When I was growing up, that's how you responded to someone being a jerk or saying something unkind.

Now, it seems, the response to getting your feelings hurt is making sure that never ever happens again. For some reason, hurt feelings have been likened to an emotional bullet wound, and instead of simply developing thicker skins, we've become so egocentric that we believe no one's feelings should ever be hurt. We've become word police who make sure everyone feels like the bright, shiny snowflake they think they are. Nothing could be more dangerous to our society.

Instead of focusing on real issues, such as violent global conflicts, deteriorating resources and irreversible climate change, we're exhausting ourselves to make sure no one's feelings get hurt.

RuPaul got in some trouble for using the word tranny. Joan Rivers got in trouble for not being the most politically correct person, in terms of her jokes. But what people fail to recognize is the intention behind these words and these jokes.
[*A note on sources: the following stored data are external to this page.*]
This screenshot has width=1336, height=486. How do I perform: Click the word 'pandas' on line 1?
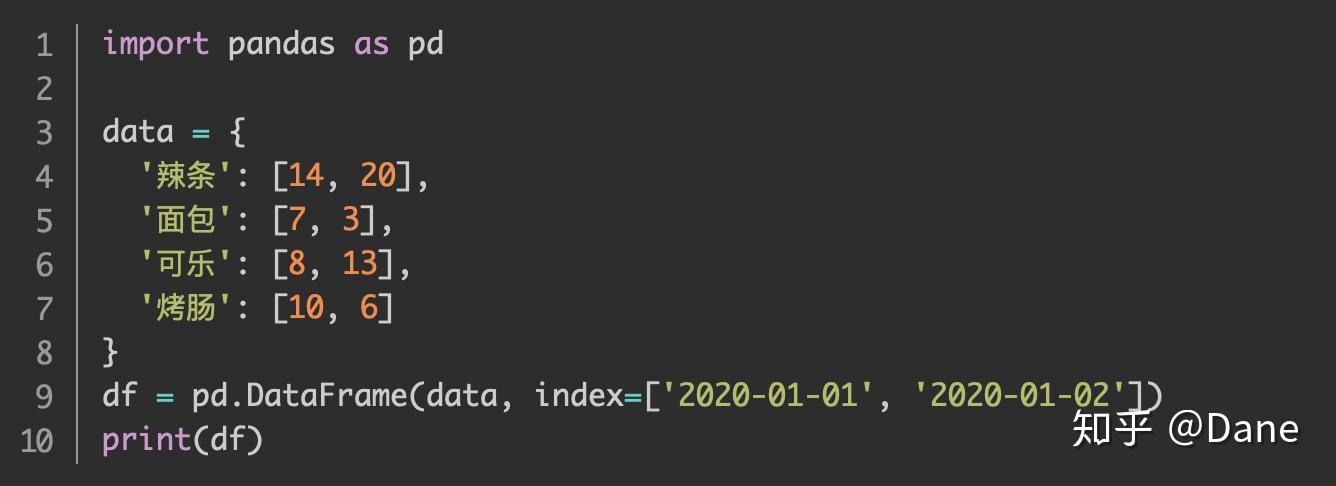tap(281, 45)
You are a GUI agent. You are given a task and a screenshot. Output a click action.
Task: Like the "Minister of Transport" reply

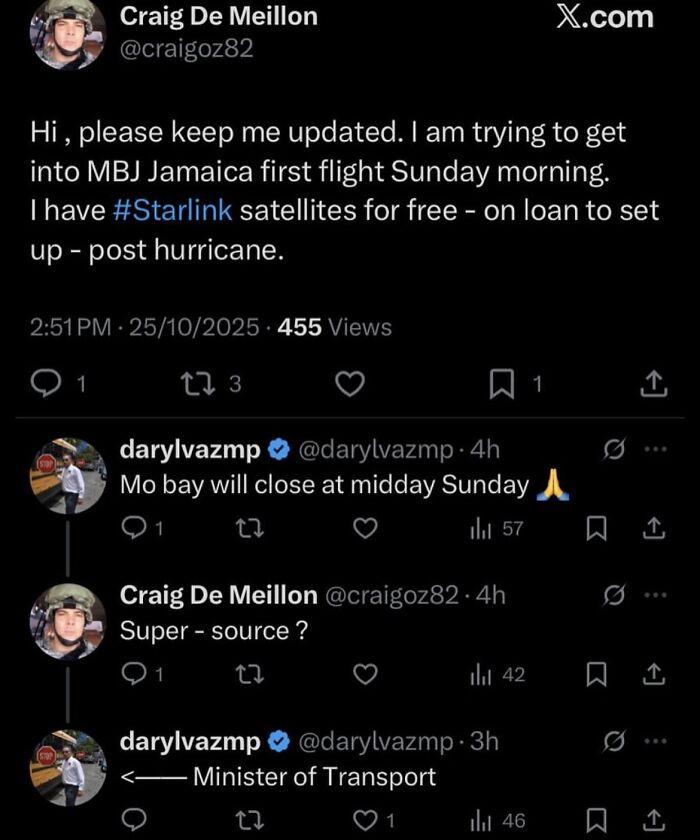tap(368, 821)
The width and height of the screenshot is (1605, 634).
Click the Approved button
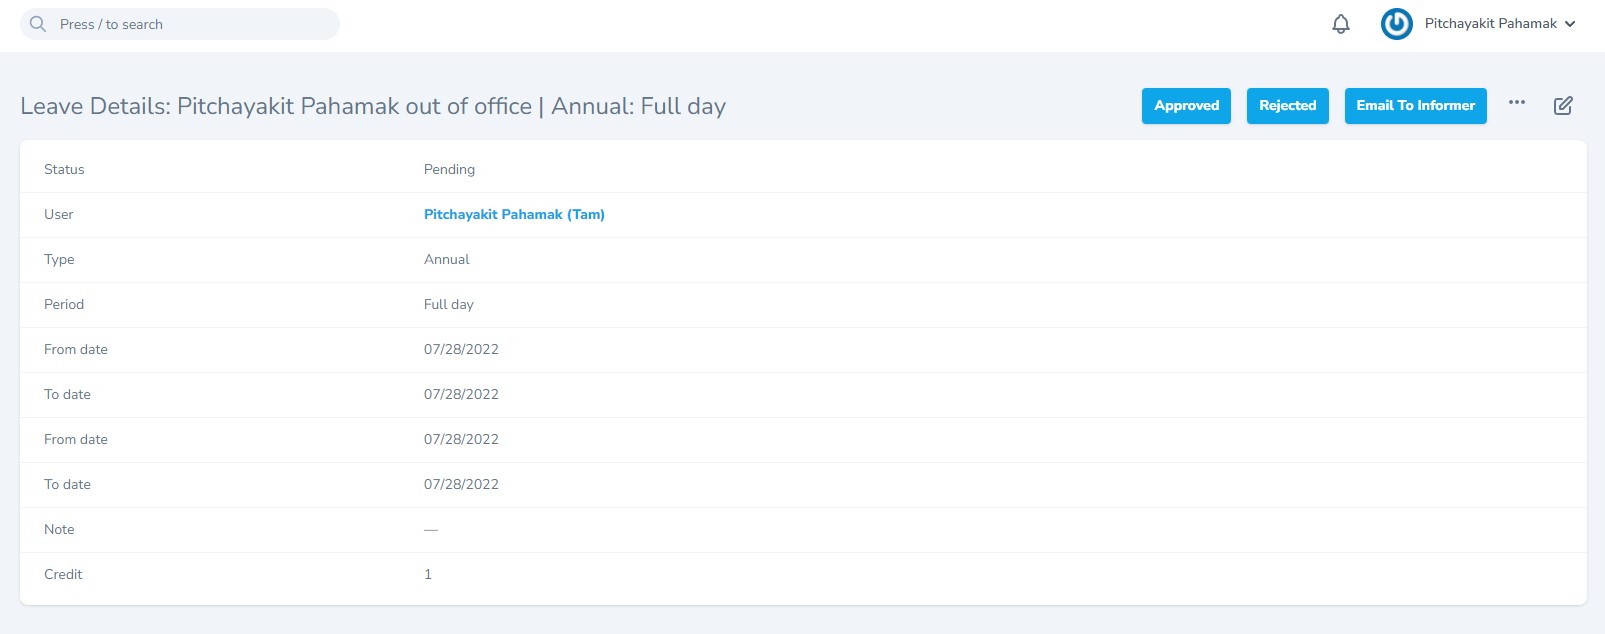click(1186, 106)
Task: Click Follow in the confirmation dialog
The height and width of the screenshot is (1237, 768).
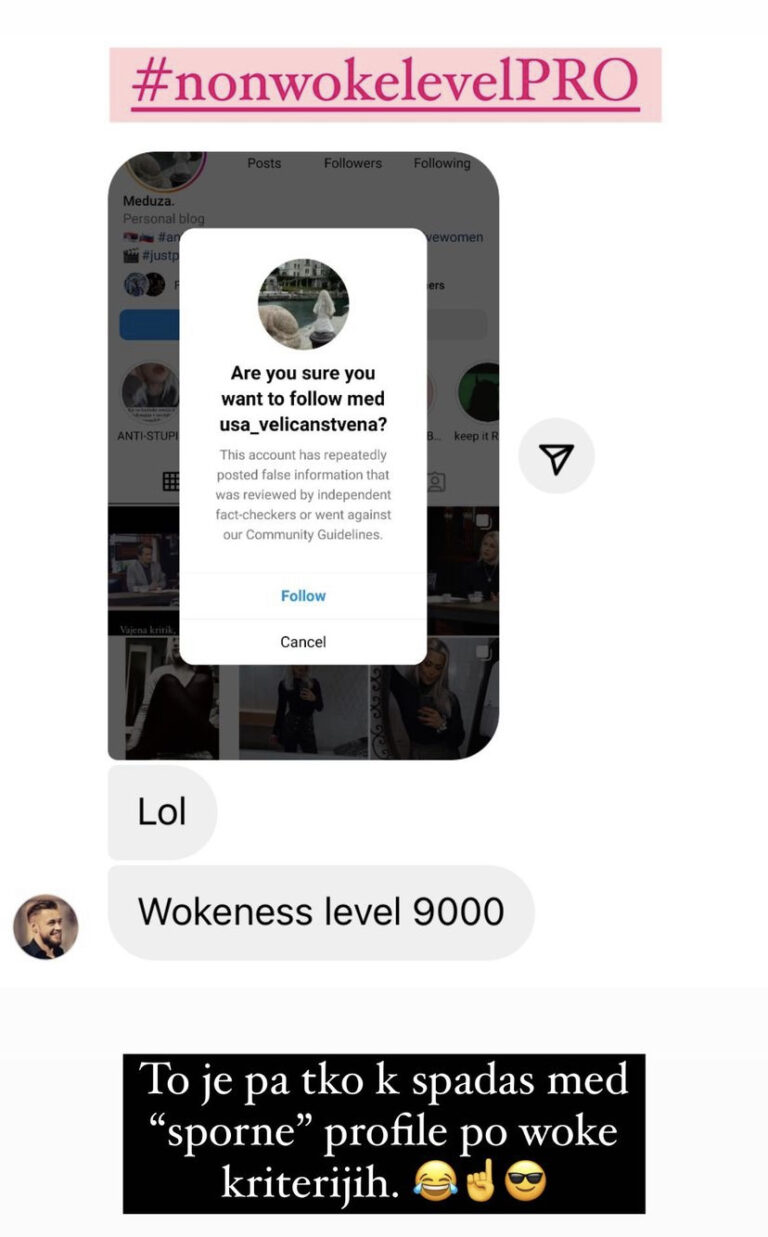Action: click(303, 595)
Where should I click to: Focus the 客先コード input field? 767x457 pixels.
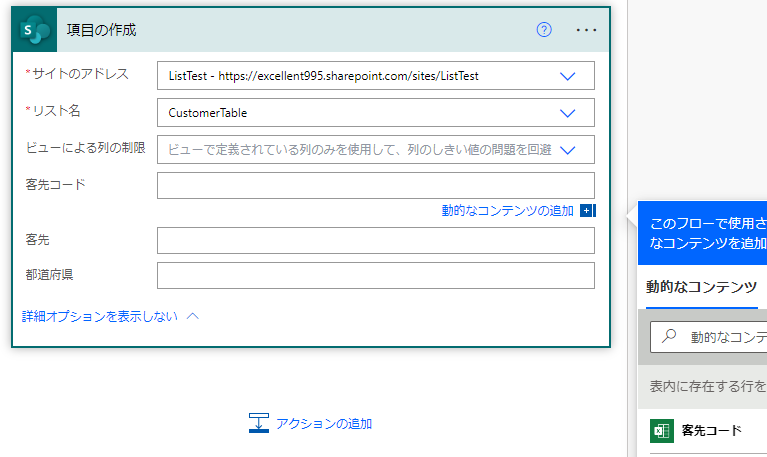375,186
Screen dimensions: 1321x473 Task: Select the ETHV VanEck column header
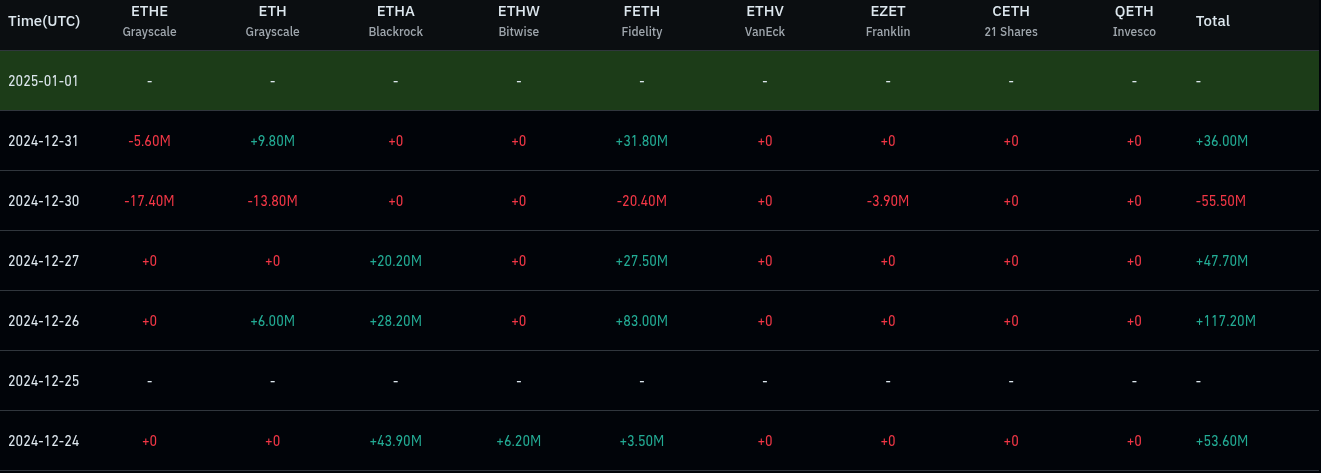point(765,21)
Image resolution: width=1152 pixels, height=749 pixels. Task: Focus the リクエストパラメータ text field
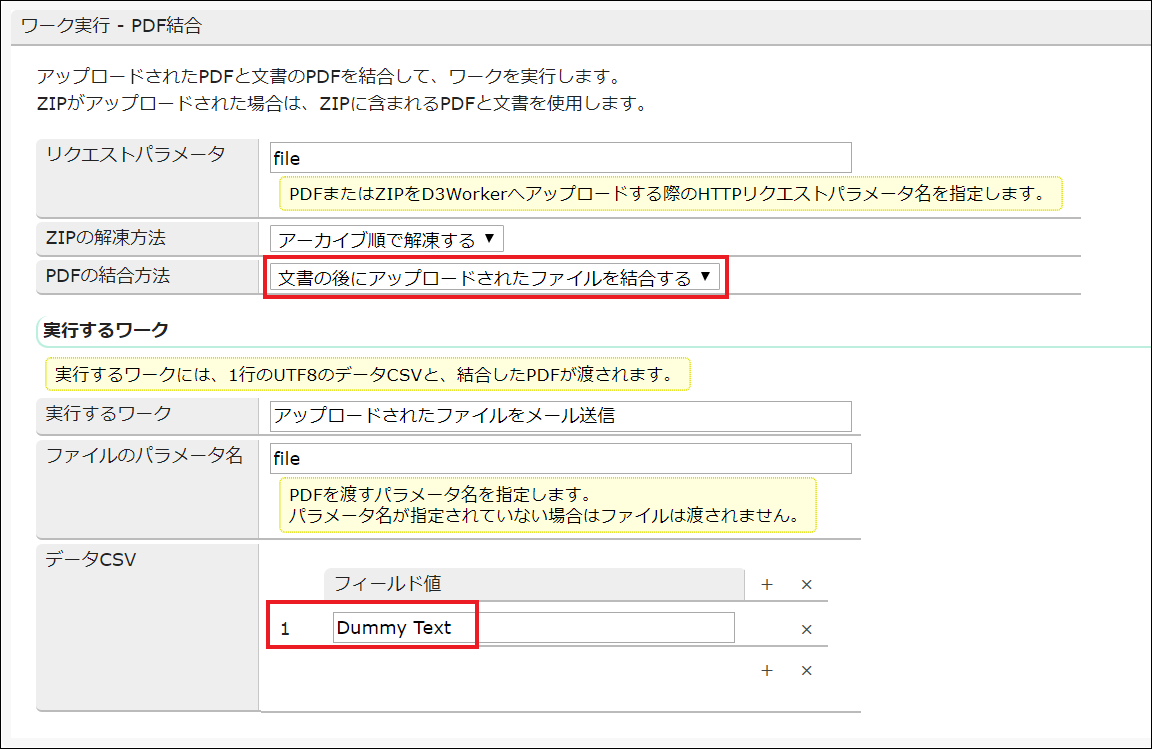560,158
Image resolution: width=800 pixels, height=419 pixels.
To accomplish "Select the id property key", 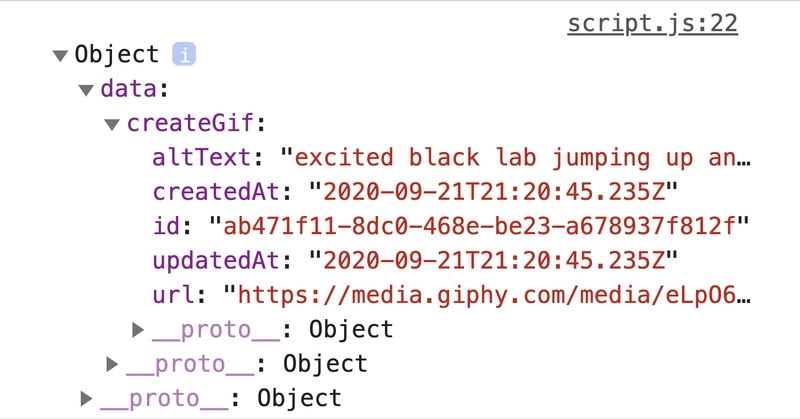I will [x=166, y=226].
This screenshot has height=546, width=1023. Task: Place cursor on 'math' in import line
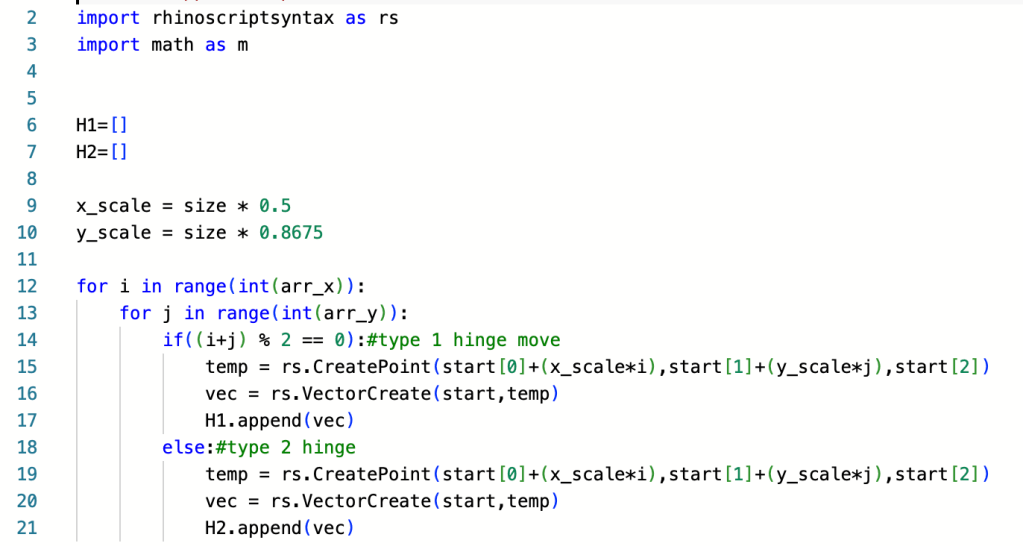point(172,45)
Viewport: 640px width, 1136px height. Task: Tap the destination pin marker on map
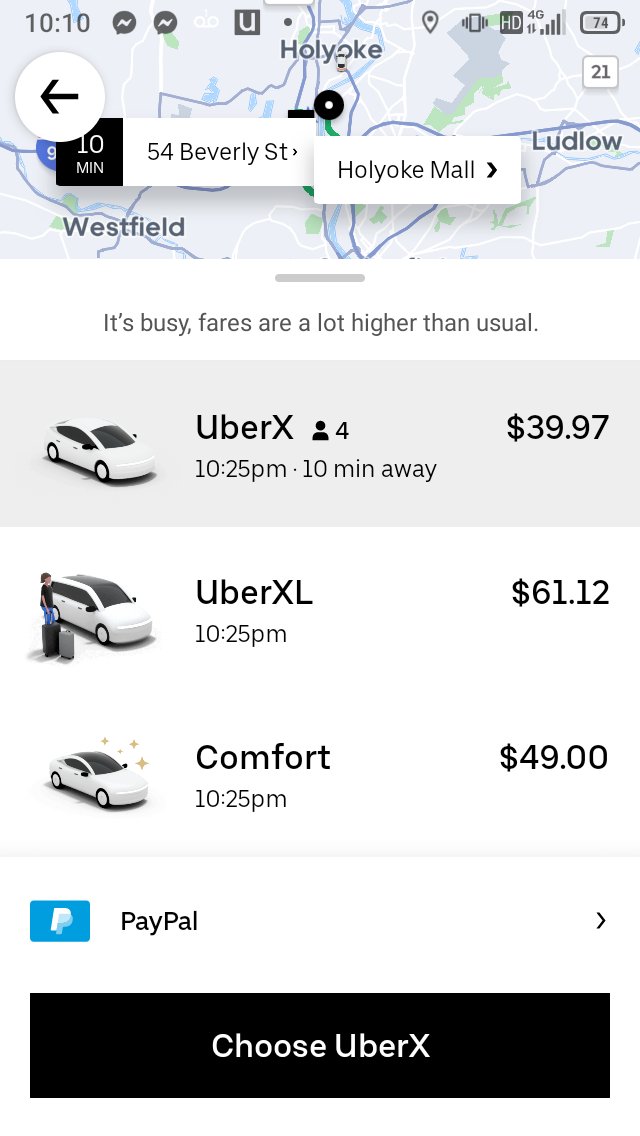point(328,104)
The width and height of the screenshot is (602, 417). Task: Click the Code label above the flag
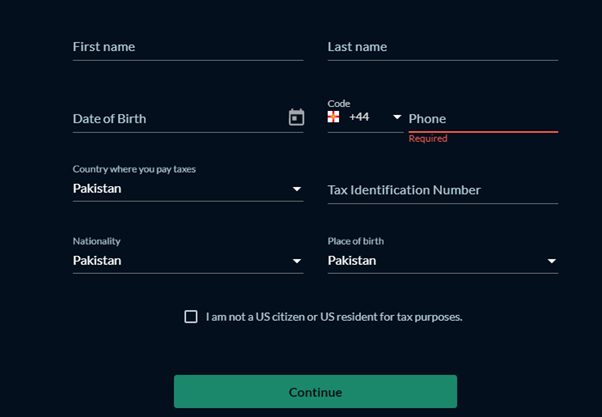click(x=339, y=104)
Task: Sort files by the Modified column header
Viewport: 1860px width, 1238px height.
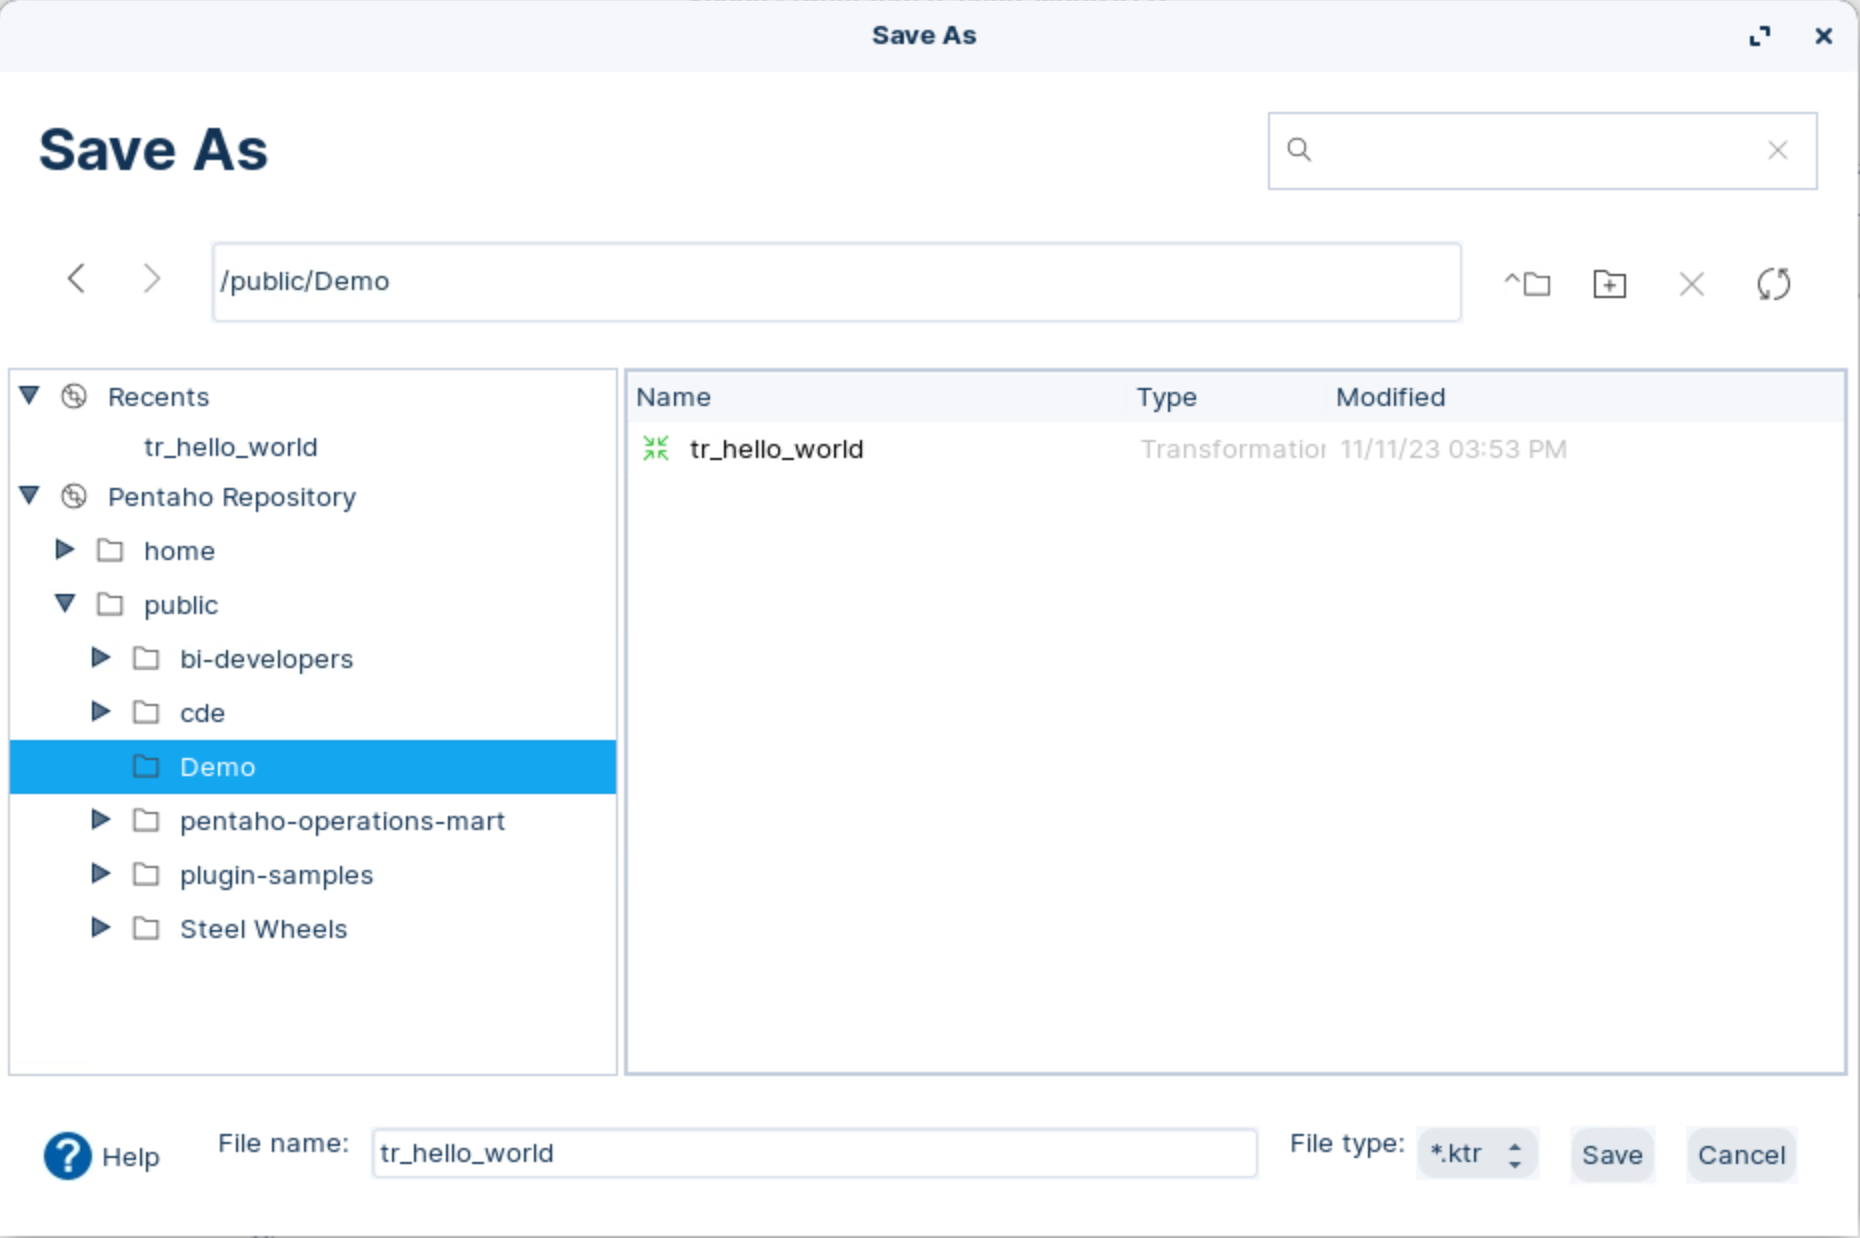Action: coord(1390,397)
As a fierce LGBT ally, RuPaul wasn't being intentionally offensive for using the word tranny. She's a drag queen, for crying out loud. And Joan Rivers wasn't standing up on stage and offending people intentionally. She was using her biting, admittedly less-than-politically-correct humor to comment on life. She made jokes out of things we were afraid to talk about, bringing them to the forefront. If that's not admirable, I don't know what is.

The intention behind their words was not to harm, and that's been lost in this word-police hysteria. Intentionally offensive language, such as homophobic, racist or sexist words, should absolutely be eliminated from our vocabulary. There comes a time, however, when we've eliminated too many words to even communicate, and I fear we're getting to that point.

Being offended isn't the greatest feeling in the world, sure, but whining about it and creating a huge fuss isn't going to help. Get some thicker skin and call it a day.

You're not going to be more confident if you police the language people use around you.

Just because you fall down and skin your knee doesn't mean roads need to be made with rubber. Do your best not to fall down again and you won't skin your knee.